Using AWS S3 as a database with PouchDB

While investigating various options for a managed database solution on Amazon Web Services, I came up with an idea: What if we use Amazon’s S3 file hosting solution as a database? My requirements was that it should be a document database and it should run as cheaply as possible.

There were several obvious options already available: SimpleDB, which looks like it’s deprecated and DynamoDB, which looks to be its successor. DynamoDB is KKV NoSQL database which is supposed to scale infinitely. The pricing is reasonable, however, you have to specify the read and write capacity, and pay an on-going cost based on what you want provisioned, even if you don’t use up to the capacity. This meant that you will essentially have to pay more than your actual usage, and you will have to keep monitoring the usage levels and adjust as necessary, a maintenance hassle.

There’s actually another NoSQL database on AWS, and that’s S3. S3 is basically a huge key value store, sorted by the key. Even though the main use case is for storing files, the underlying architecture itself is hardly a file system. It automatically partitions your data inside a bucket and maintains a primary index for the key. It’s design probably inspired DynamoDB. The costs of S3 is minuscule and pay-as-you-go. They charge essentially on storage, bandwidth and API calls. For small workloads with irregular demand, this would be a big cost saving compared to using DynamoDB, where dedicated capacity needs to be provisioned.

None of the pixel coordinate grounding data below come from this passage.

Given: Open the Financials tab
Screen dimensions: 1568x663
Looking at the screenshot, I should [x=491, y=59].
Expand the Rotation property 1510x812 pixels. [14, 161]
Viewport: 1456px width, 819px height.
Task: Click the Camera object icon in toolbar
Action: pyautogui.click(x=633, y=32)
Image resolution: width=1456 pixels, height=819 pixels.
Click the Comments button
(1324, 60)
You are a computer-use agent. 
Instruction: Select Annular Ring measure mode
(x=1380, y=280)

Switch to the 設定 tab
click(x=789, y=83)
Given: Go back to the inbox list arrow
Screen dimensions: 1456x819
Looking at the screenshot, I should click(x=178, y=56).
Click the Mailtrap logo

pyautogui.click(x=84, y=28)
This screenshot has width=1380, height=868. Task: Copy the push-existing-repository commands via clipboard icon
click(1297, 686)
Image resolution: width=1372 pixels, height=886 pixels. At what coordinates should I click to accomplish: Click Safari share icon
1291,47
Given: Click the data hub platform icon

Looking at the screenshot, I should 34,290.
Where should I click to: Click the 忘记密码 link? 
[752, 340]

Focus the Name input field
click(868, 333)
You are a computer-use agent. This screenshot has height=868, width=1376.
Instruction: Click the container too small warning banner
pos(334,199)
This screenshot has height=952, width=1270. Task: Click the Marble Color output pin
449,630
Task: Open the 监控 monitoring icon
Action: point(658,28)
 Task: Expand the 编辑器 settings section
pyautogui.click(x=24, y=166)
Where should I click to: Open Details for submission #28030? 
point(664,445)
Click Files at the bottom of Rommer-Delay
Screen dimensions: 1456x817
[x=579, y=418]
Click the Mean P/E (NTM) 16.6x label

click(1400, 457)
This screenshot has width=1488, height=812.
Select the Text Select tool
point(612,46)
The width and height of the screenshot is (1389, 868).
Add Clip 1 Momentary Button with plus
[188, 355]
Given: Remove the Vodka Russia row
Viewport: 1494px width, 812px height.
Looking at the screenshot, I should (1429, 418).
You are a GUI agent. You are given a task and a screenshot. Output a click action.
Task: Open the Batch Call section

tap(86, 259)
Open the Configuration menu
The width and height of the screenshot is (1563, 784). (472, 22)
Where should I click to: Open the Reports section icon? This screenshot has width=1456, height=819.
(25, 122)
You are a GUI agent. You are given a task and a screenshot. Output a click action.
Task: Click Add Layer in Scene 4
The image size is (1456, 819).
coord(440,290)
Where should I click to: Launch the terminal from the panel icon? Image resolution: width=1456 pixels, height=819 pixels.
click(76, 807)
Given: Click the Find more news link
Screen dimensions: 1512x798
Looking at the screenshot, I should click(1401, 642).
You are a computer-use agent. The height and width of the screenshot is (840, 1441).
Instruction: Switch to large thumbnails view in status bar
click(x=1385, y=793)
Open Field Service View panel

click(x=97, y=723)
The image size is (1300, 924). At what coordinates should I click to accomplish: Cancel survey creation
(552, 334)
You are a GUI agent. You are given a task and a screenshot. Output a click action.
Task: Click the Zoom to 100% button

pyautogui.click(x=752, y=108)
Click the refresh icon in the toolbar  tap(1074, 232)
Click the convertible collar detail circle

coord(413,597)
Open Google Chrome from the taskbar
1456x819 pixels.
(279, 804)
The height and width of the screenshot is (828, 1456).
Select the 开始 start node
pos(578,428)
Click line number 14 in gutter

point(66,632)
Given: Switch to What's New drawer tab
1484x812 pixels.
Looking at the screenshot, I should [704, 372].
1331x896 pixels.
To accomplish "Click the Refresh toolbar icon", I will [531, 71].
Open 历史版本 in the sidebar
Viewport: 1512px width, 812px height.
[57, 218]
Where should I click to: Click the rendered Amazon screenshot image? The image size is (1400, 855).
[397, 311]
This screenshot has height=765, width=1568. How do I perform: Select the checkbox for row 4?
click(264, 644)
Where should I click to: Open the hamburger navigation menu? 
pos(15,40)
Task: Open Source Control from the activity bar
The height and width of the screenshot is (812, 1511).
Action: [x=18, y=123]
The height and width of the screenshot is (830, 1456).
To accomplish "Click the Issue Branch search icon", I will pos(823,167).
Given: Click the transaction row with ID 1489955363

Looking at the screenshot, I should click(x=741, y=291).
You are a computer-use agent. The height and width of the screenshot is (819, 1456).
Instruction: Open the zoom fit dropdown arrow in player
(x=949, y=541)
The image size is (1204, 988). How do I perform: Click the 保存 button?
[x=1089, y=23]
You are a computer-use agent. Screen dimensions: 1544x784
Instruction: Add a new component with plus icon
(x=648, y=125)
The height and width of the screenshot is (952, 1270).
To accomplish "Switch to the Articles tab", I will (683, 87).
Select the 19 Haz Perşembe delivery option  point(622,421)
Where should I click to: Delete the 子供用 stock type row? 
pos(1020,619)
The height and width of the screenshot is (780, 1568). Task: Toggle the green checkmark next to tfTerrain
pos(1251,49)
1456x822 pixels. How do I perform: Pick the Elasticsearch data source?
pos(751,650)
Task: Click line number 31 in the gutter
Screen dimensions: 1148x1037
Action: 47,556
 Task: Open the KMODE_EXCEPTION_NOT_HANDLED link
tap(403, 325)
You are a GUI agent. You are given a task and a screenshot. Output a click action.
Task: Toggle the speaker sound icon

To effectively program against S3 as a database, we will need to create an API. I’ve previously used PouchDB, which is a small Javascript based NoSQL database inspired by CouchDB. PouchDB allows the creation of custom storage backends, thus allowing data to be stored in memory, in the browser IndexedDB or another space. There isn’t a storage backend for S3, so I thought why not make one?


There is an existing PouchDB storage backend that uses LevelUP, which is a high-level API that wraps LevelDB, a very basic NoSQL database developed by Google. You could plug in custom backends which implement the LevelDOWN API, allowing you to use the LevelUP API to write to different backends. It has a small API surface and is the basis of larger and more feature-rich databases. A number of PouchDB backends (like memory) are constructed by wrapping a custom LevelDOWN implementation with the LevelDB plugin (see pouchdb-adapter-leveldb-core).

Due to it’s small API surface, the easiest way for PouchDB to work with S3 would be create an adapter for LevelDOWN, which I did called S3LevelDOWN. The added bonus is that you could just use it with LevelUP if you don’t need the full PouchDB functionality.

Implementing S3LevelDOWN

The most fundamental functionality is the ability to search from a start key (gt). Since S3 supports specifying a start Key, this neatly maps to the required calls of LevelDB. However, due the limited API provided by S3, there are inefficiencies due to workarounds needed to create a full LevelDOWN API. The biggest would be if you needed to reverse sort, since, S3 always return in keys in sorted ascending order, the only way to reverse is to retrieve in ascending and then reverse the list.

Performance considerations

At the end of the day, S3 is not designed as a database, hence it’s not going to yield the same performance as a normal database. It should however offer consistency in access times and scale as your storage grows.

Some additional optimisation tricks that could be employed are including data into the keys. Since there’s no batch file retrieval, separate database calls are needed to get the contents of each file, which means accessing large sets of records are slow. There is calls to list buckets, 1000 keys at a time, so including data as part of the keys allows batch retrieval. Keys can be up to 1024 in length and UTF-8 encoded.

S3 also employs partitioning based on the key prefix as noted in their documentation. So they actually advise to have more diverse prefixes in your bucket. This actually harks back to the KKV style which DynamoDB uses. You would still need a partition key, maybe as your top level folder to ensure that the data is evenly spread out to different S3 instances as to not affect the overall performance of your bucket. DynamoDB rules also apply in the sense that your prefixes should be high in cardinality. This of course may make searching by ranges harder.

And as mentioned, when listing a bucket, S3 always return in keys in sorted ascending order. If you want descending order, then that’s too bad. You have to enumerate the entire list and do a in-memory reverse sort. If you only provide the start key (lt), we would need to seek from the first key of the bucket to the start key (lt), then reverse the list in memory so that the list is emitted in reverse order. This is okay for small subsets of data but may be impossible for large sets.

Concurrency issues

A major deficiency of S3 is that there is little concurrency control. While all S3 API operations are atomic, some calls used in S3LevelDOWN like batch and get requires several S3 API operations to perform. And on top of that, pouch DB would need several LevelDOWN calls as well. Hence having two PouchDB instances accessing S3 simultaneously would result in data corruption. S3 does not support locking and only very limited optimistic concurrency control (through use of file versioning).


While unfortunately, we can’t use S3LevelDOWN with PouchDB, it could still be used with LevelUP, provided that you are prepared to handle errors which may arise during concurrent writes. If the documents you want stored are quite independent of each other, and very rarely modified concurrently, then this should not be an issue.